Look, a lot of people don't like it when Christians are portrayed as bumbling idiots in the media, or Jews portrayed as evil bankers. They boycott. It doesn't lead to prosperity for the producers of said garbage, but it sends a clear message that the marketing folks are missing from their demographic analysis.
As long as you expect Americans to purchase products from marginally "American" companies, you'd better think twice about firing the brothers and sisters of those Americans in order to offshore the work.
Marketers at IBM, take note.
P.S. I don't care if it hurts IBM or not given that IBM has domestic competition.
Or, write your friendly IBM top exec and threaten to take your business to Dell. Remind them of the backlash that Dell endured when it tried to do the same thing. Tell them you want to have a help desk where you can understand what Help Desk consultant is saying instead of 1/2 English...etc.
Sam Palmisano, Chairman and Chief Executive Officer (sam@us.ibm.com)
Steven Mills, Senior VP and Group Executive SWG (smills@us.ibm.com)
Douglas Elix, Sr. VP & Group Executive, IBM Global Services (dougelix@us.ibm.com) - this is most likely to be the group hardest hit (Help desk/customer support)
J. Bruce Harreld, Senior Vice President, Strategy (harreld@us.ibm.com) - likely this bonehead's idea
John Iwata, Senior Vice President, Communications (iwata@us.ibm.com)
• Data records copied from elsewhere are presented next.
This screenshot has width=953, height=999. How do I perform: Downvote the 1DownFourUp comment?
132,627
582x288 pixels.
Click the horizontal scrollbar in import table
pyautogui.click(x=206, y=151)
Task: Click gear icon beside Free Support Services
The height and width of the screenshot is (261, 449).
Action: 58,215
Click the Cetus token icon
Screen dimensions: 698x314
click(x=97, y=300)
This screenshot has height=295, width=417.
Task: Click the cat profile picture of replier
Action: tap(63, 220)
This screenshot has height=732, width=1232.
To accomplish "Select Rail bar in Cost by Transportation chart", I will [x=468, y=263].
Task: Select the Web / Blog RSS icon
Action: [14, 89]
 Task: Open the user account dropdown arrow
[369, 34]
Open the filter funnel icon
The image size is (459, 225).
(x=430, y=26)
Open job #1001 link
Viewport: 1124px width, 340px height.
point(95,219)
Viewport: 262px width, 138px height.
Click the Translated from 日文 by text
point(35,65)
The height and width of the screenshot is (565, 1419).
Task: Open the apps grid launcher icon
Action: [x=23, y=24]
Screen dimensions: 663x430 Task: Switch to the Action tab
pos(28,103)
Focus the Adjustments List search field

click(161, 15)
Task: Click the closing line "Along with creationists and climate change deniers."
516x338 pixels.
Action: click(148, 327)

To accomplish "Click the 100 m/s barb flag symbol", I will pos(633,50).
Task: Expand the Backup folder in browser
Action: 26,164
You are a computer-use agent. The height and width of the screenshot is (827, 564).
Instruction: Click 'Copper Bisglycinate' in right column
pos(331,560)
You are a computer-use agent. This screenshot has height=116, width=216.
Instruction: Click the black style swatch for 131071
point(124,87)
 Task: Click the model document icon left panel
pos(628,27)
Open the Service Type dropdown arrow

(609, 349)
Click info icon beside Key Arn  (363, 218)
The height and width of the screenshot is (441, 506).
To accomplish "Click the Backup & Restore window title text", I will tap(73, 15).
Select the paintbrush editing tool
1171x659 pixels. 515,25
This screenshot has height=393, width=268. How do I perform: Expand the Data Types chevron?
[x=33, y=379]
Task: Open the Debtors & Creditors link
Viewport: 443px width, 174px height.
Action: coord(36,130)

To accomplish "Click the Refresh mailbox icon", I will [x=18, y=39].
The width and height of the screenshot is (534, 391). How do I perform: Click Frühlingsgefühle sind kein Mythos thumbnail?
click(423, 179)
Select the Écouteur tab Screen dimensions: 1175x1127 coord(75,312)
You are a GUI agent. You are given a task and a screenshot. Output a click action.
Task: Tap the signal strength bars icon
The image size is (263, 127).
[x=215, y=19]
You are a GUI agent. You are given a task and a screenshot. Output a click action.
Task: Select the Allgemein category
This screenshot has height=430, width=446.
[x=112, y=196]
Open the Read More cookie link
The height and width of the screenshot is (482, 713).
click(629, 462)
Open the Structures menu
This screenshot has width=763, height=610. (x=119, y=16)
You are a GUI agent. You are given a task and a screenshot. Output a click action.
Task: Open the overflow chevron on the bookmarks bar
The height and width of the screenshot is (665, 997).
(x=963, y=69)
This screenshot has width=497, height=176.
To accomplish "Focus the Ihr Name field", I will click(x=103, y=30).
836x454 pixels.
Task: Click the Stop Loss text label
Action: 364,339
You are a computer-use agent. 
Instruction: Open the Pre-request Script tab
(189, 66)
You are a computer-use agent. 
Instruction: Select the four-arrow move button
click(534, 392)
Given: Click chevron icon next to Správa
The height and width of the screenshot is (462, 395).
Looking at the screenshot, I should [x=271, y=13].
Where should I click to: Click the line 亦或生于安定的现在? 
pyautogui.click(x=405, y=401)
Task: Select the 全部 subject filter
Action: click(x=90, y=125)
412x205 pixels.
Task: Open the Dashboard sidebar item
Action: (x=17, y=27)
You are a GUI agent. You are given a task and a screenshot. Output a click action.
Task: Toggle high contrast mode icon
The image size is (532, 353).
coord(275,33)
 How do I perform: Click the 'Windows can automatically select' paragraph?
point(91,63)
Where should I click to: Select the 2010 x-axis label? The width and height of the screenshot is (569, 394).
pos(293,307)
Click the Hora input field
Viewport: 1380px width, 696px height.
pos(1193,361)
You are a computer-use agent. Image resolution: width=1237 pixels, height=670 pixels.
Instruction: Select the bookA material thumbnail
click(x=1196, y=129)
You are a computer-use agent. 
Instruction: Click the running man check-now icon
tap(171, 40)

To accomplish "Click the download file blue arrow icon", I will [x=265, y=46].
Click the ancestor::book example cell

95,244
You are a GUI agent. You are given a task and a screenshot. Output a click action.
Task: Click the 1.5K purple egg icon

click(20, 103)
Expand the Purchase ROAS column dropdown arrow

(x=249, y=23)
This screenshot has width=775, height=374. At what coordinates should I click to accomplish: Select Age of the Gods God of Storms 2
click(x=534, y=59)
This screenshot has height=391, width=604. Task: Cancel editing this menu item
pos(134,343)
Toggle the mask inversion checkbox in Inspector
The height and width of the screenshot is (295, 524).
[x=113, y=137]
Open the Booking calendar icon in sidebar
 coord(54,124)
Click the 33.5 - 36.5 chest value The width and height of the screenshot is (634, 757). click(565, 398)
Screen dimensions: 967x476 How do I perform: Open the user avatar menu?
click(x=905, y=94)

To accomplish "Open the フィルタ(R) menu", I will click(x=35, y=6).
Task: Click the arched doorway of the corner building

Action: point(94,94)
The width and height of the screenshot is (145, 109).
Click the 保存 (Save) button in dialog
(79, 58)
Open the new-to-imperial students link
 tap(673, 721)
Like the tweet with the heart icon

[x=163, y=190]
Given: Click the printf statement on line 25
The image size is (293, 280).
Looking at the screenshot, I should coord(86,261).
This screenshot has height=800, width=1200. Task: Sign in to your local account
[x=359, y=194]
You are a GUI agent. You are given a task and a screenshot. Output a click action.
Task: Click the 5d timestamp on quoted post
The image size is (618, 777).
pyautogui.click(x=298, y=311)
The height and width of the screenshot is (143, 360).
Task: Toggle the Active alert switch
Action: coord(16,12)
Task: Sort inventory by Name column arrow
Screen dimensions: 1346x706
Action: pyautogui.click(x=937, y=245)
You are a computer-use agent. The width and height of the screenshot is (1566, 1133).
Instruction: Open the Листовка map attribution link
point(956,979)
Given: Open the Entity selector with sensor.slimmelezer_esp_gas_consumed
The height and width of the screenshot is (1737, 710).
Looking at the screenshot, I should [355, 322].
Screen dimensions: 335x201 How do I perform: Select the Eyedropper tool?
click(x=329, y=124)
John R. Joyce, Sr. Vice President & CFO (jrjoyce@us.ibm.com) - the financial guy who hopes to save IBM big bucks for the execs own variable pay reward.
John Kelly III, Senior Vice President and Group Executive, Technology Group (jekiii@us.ibm.com)
Abby Kohnstamm, IBM Senior VP, Marketing (abby@us.ibm.com)
J. Michael Lawrie, Senior VP and Group Executive, Sales and Distribution (mlawrie@us.ibm.com)
Edward M. Lineen, Sr. Vice President & General Counsel (lineen@us.ibm.com)
J. Randall MacDonald, Senior VP - Human Resources (jrmac@us.ibm.com)
William Zeitler, Senior VP & Group Executive, IBM Systems Group (zeitler@us.ibm.com)
And please don't buy HP - they are on the list of American companies selling to Saddam.
More true to life is that middle-class Americans take the leading role in producing the next new thing, rather than continuing to produce yesterday's product. Experienced, skilled workers who are willing to take risks set out and start businesses or train themselves to find new work.
Historically, except when the government has artificially intervened with protections for industries that have failed to behave rationally and should be put out of their misery (ie the big airlines, steel, etc), the American economy has done whatever it has had to to adapt and produce something newer, bigger and better.
If the government could be shrunk, we would do even better. Every dime of federal spending, every dime raised through U.S. Savings Bonds and taxes, represents a dime that is being misallocated and could be invested and used to expand the economy and create jobs.